In this blog post I want to share some ideas on container orchestrations and schedulers. If you haven’t been living in a submarine last several years, you probably know about Kubernetes. It’s by far the most popular scheduler and container orchestration tool available for free.
Kubernetes was initially developed by Google, based on their internal cluster manager Borg. While Kubernetes is developed by Google, it was never used in production. They continue to develop and use Borg. Kubernetes share the same ideas and probably some codebase with Borg, but it’s not in use by Google’s for production.
As I mentioned above, Kubernetes is the most popular free cluster manager and container orchestrator out there, but it’s not the only one and IMHO not the best one. Now let’s get acquainted with two other alternatives and discuss our experience.
So which are the other two I’m referring to ?
Both Mesos and Nomad have most of the functionality of Kubernetes, plus some very essential advantages. Kubernetes is a container orchestration system, it can work only in a Dockerized infrastructure while Mesos and Nomad can act as stand alone application schedulers as well .
Developers of Mesos call it as ”Distributed systems kernel”. Sounds good , but what does this mean? First of all, imagine a single OS kernel, which is running on top of hundreds, even thousands of computers, Linux server which can utilize not only single, but also distributed clusters of servers.
Mesos runs on Master-Worker mode. You can run several master instances of Mesos with one active and several hot standby servers. It provides a single API to share resources and runs applications and containers in a single environment.
Mesos users concept of :
- Frameworks: applications running on Mesos
- Meta frameworks: Frameworks that execute other frameworks like applications
An example of meta framework is Marathon. Marathon is a manager for long running processes, the same as SystemD for Linux. You can run Marathon as a single init script and keep-alive system for a number of applications as well as use it for Docker orchestration on top of Mesos. Marathon is also a distributed system, so you can run multiple active/standby Marathon instances to achieve high-availability. Both Mesos and Marathon relies on the Zookeeper cluster, as distributed configuration and lock manager. So if you decide to run Mesos, you will have to install and maintain Apache Zookeeper cluster as well ( which is actually fairly simple).

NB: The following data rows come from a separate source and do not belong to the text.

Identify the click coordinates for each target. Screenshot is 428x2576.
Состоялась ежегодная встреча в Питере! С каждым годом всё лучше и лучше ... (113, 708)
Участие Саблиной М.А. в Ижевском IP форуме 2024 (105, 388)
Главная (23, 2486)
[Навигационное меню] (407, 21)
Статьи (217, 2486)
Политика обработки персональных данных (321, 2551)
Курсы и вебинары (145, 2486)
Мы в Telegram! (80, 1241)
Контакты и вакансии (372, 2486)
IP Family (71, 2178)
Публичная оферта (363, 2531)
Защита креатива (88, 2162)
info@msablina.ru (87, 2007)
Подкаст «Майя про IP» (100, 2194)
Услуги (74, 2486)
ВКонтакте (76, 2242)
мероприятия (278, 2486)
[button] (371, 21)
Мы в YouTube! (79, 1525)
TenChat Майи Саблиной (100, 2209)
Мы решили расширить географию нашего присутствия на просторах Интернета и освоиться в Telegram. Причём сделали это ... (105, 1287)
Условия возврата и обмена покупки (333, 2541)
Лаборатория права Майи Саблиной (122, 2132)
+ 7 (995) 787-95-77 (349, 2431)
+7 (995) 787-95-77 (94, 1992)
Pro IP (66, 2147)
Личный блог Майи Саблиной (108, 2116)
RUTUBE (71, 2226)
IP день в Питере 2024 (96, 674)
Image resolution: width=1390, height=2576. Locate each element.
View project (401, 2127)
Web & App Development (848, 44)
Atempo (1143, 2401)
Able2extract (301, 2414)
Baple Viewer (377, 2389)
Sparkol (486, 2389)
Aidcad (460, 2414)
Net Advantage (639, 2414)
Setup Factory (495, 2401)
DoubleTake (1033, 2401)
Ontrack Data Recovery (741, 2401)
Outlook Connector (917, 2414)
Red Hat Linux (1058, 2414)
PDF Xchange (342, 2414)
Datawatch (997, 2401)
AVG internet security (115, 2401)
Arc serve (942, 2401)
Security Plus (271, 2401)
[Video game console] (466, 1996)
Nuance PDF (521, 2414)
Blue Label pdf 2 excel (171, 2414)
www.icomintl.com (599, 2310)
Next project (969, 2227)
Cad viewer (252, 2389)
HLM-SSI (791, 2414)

Mesos is a source code distribution, so you will have to compile it yourself. But if you want to use packaged versions, you can use third party distributions of Mesos by Mesosphere .
Mesos is one of the most popular schedulers of the worlds biggest players. There are production installations of Mesos on top of over 20K nodes. They have a very impressive list of users.
This figure shows the typical architecture of Mesos + Marathon.
Nomad is very similar to Mesos use cases and shows similar behavior. It has a very ascetic and simple design, unlike Mesos, it’s distributed as single binary for both master and slave processes, thus, compared to Mesos, Nomad’s installation and maintenance is much simpler and easier. According to their resources, Nomad has been tested on a cluster with over 5000 servers and during these tests, it was not at its peak, so Developers of Nomad ensure, that it can run on a cluster with more than 10k nodes (By the way: 5000 servers is the documented peak of Kubernetes ). Nomad combines into single binary not only Master and Slave services , but also functionality of Marathon, plus it has a built in distributed Cron system.
Nomad does not use Zookeeper. It relies on another distributed configuration manager called Consul by HashiCorp. If you want to have a high available Nomad cluster running the Consul cluster is not mandatory but strongly recommended. Consul will take care of the distribution of configs, master failovers, etc ... Like Nomad, Consul also uses a single binary for both master and slave instances. The most typical setup of Consul is to use dedicated machines for the Consul master, or share Nomad master’s servers and install Consul workers on each worker node of a Nomad cluster. When Consul is running on a Nomad node, no additional configuration of the Nomad node is needed, it will automatically detect Consul on th localhost and connect to it .
Here is typical Nomad architecture:
And for comparison, this is how it looks on a typical Kubernetes architecture:
Both Mesos and Nomad are battle tested systems and have a number of advantages over Kubernetes :
- Both systems are designed not only for Docker orchestration, but they are also effective schedulers for a wide variety of both distributed or stand alone systems like Spark, Storm, Heron etc. The usage of Mesos and Nomad is recommended even for creating high available Nginx clusters as well.
- Both systems have a nice looking and informative builtin Web UI.
- Compared to Kubernetes, both systems are way more easy to install , configure and maintain.
- Both Mesos and Nomad have better scalability compared to Kubernetes.
As for me, both Mesos and Nomad are better solutions for DevOps, in comparison to Kubernetes. Both of these systems have some advantages and disadvantages over each other. But these are more a matter of personal choice and preference. I cannot say which one is better. Maybe Mesos wins at scale, but Nomad is simpler to maintain.
In case of OddEye, we have been successfully running our production infrastructure on both Nomad and Mesos, but eventually we chose Mesos. We have bypassed small complications of Mesos source only distributions, by creating Debian packages from Mesos source and installed it via standard apt-get utility.